The answer must be only the lines below from the one holding "Image resolution: width=643" down to the one holding "The width and height of the screenshot is (543, 743).", ends included, printed exactly; please omit all pictures.
___ Supplied material ___
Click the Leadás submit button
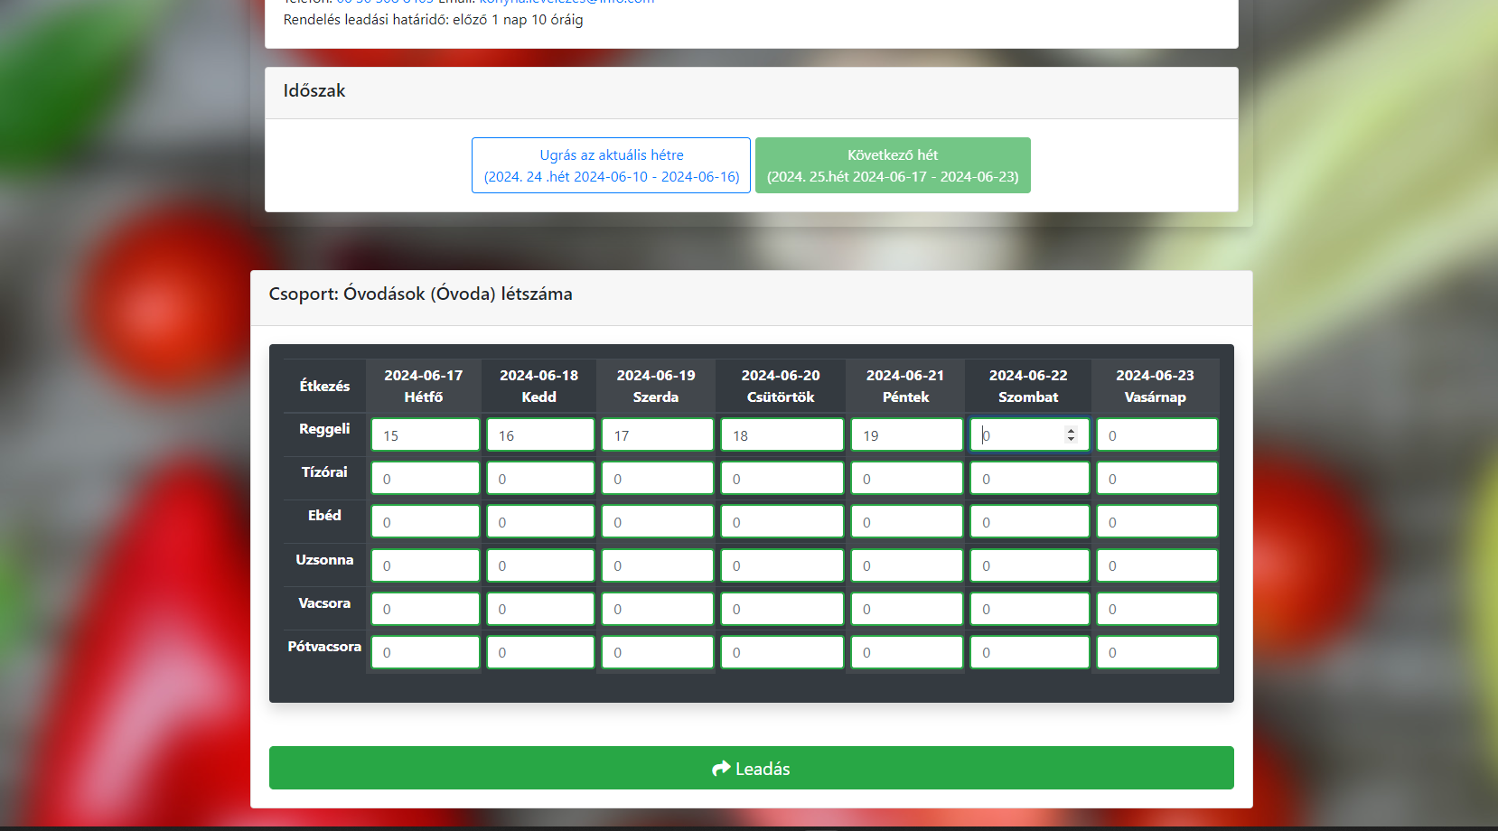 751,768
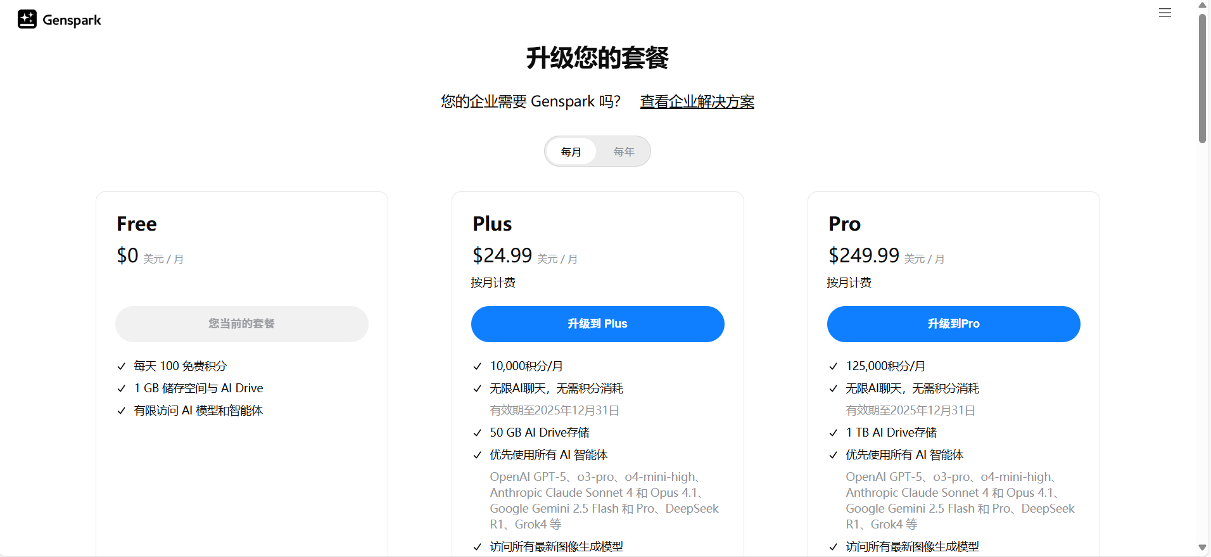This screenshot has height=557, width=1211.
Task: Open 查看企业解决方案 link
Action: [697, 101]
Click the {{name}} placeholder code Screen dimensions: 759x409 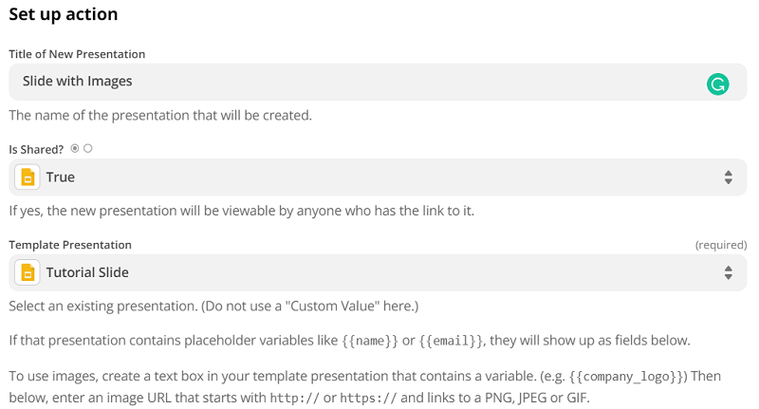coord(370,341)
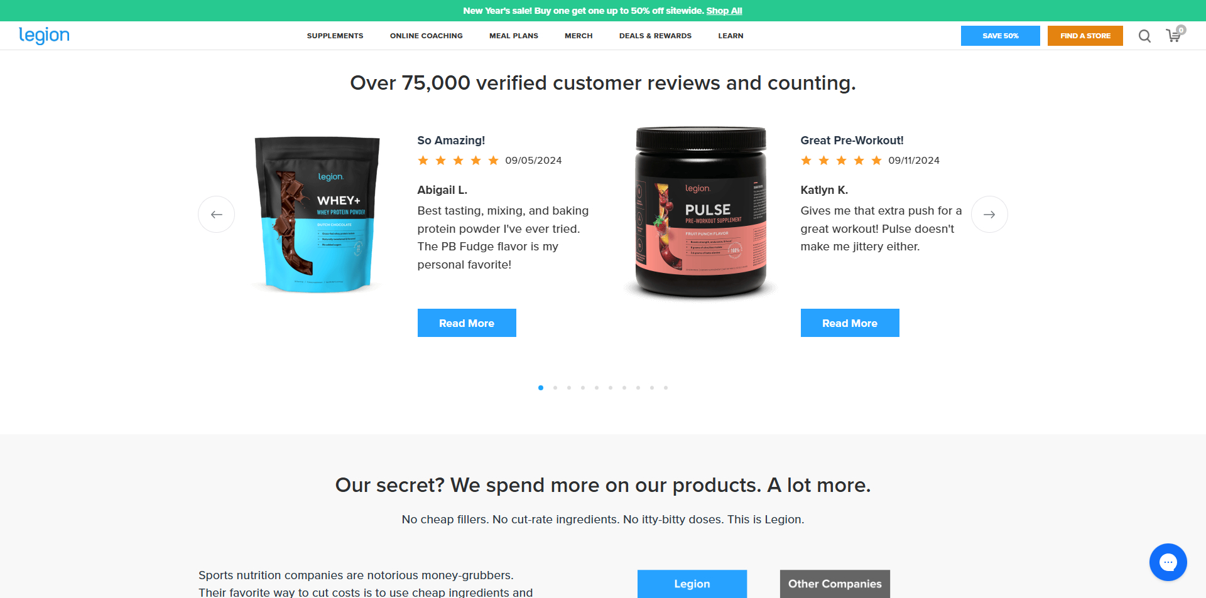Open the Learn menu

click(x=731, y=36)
___
___ Supplied material ___
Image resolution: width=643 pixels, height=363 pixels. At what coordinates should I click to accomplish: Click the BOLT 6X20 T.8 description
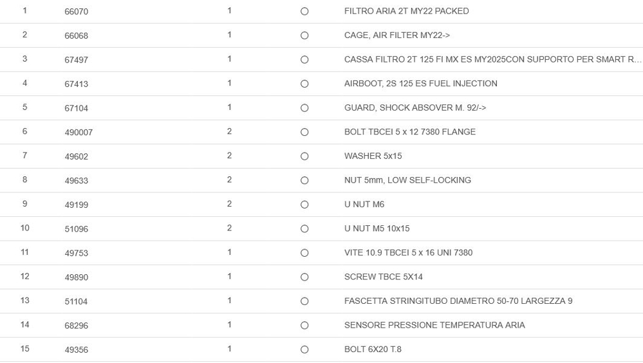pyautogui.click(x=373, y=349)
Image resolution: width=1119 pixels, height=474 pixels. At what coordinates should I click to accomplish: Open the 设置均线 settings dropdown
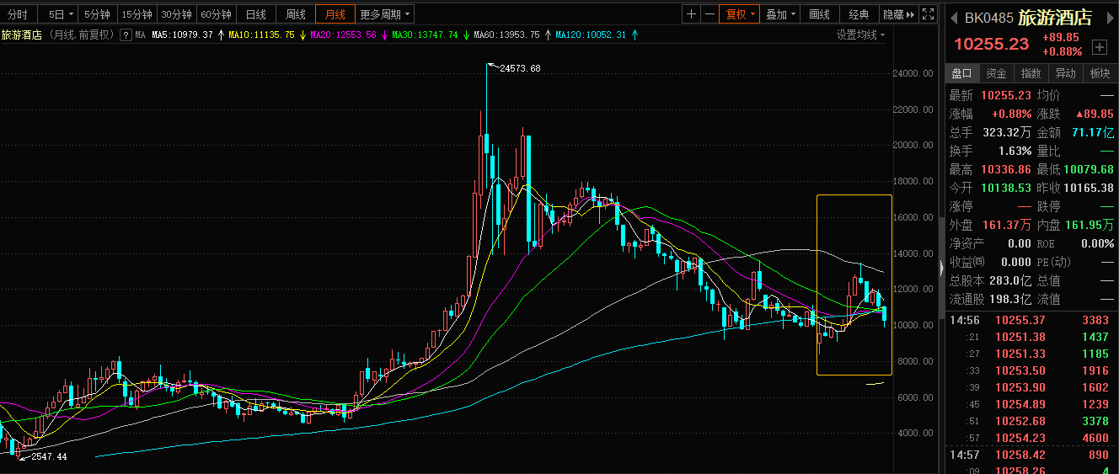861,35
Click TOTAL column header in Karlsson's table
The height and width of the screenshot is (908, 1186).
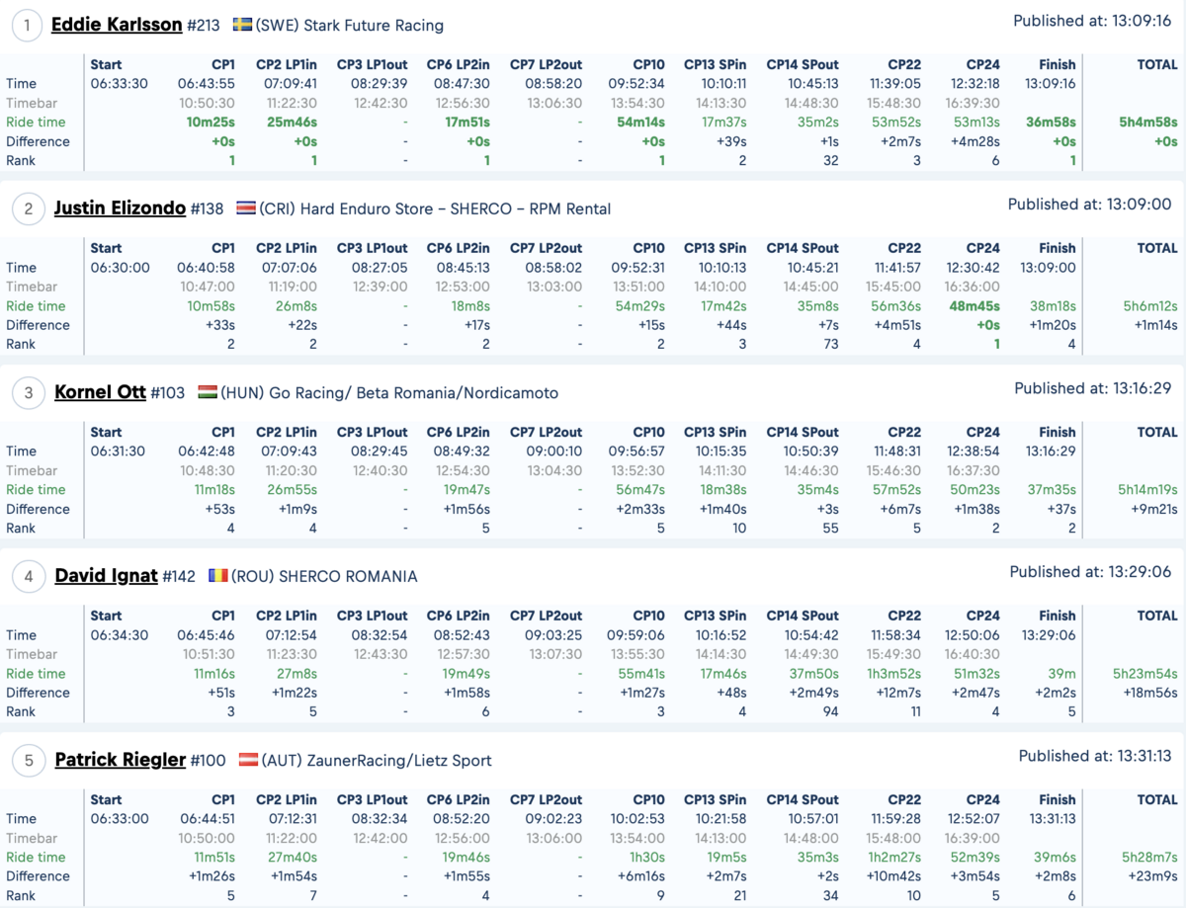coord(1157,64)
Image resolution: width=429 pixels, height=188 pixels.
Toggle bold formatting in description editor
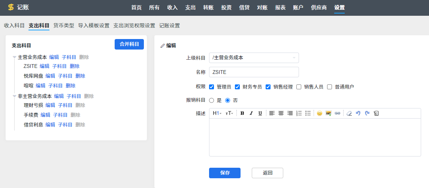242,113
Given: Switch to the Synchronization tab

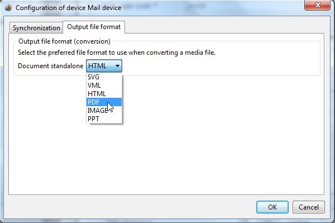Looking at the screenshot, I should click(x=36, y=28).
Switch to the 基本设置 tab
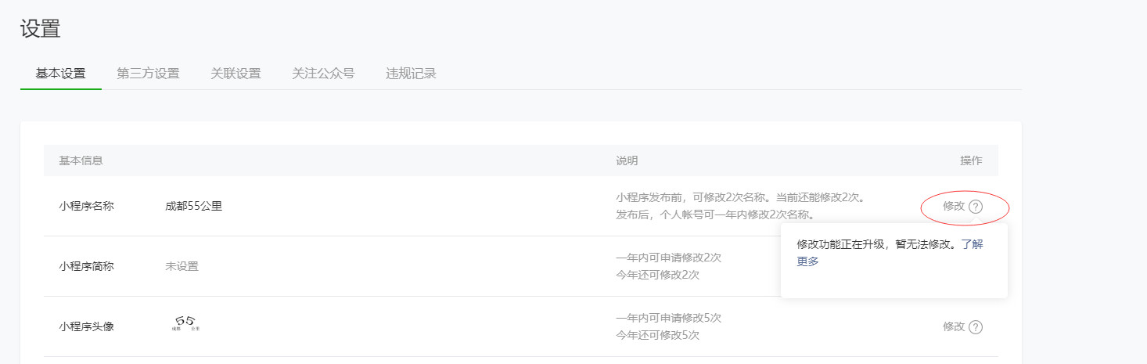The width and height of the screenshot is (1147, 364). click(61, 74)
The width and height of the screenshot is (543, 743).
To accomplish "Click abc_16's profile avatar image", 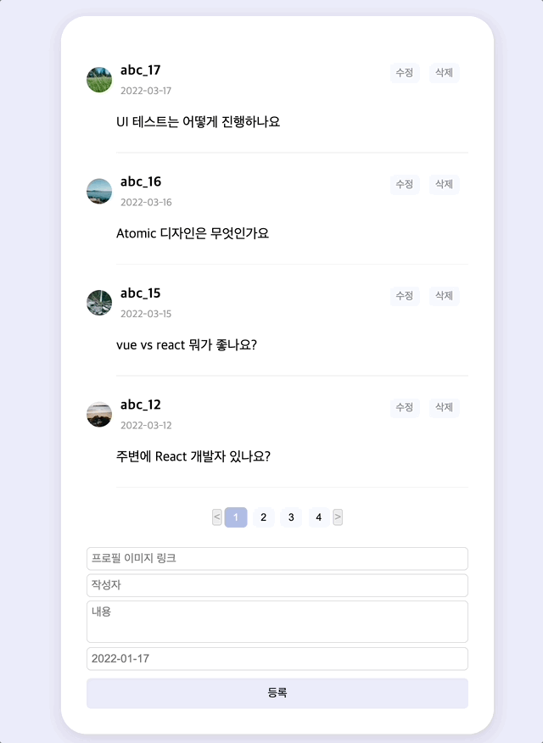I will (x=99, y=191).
___
Answer to this task:
Image resolution: width=643 pixels, height=363 pixels. At what coordinates should I click to accomplish: Click the BOLT 6X20 T.8 description
pyautogui.click(x=373, y=349)
Image resolution: width=1119 pixels, height=474 pixels. At what coordinates should I click to accomplish: Open the 设置均线 settings dropdown
861,35
Click TOTAL column header in Karlsson's table
The height and width of the screenshot is (908, 1186).
coord(1157,64)
Image resolution: width=429 pixels, height=188 pixels.
Toggle bold formatting in description editor
242,113
Given: Switch to the Synchronization tab

Looking at the screenshot, I should click(x=36, y=28).
Switch to the 基本设置 tab
The width and height of the screenshot is (1147, 364). click(61, 74)
The width and height of the screenshot is (543, 743).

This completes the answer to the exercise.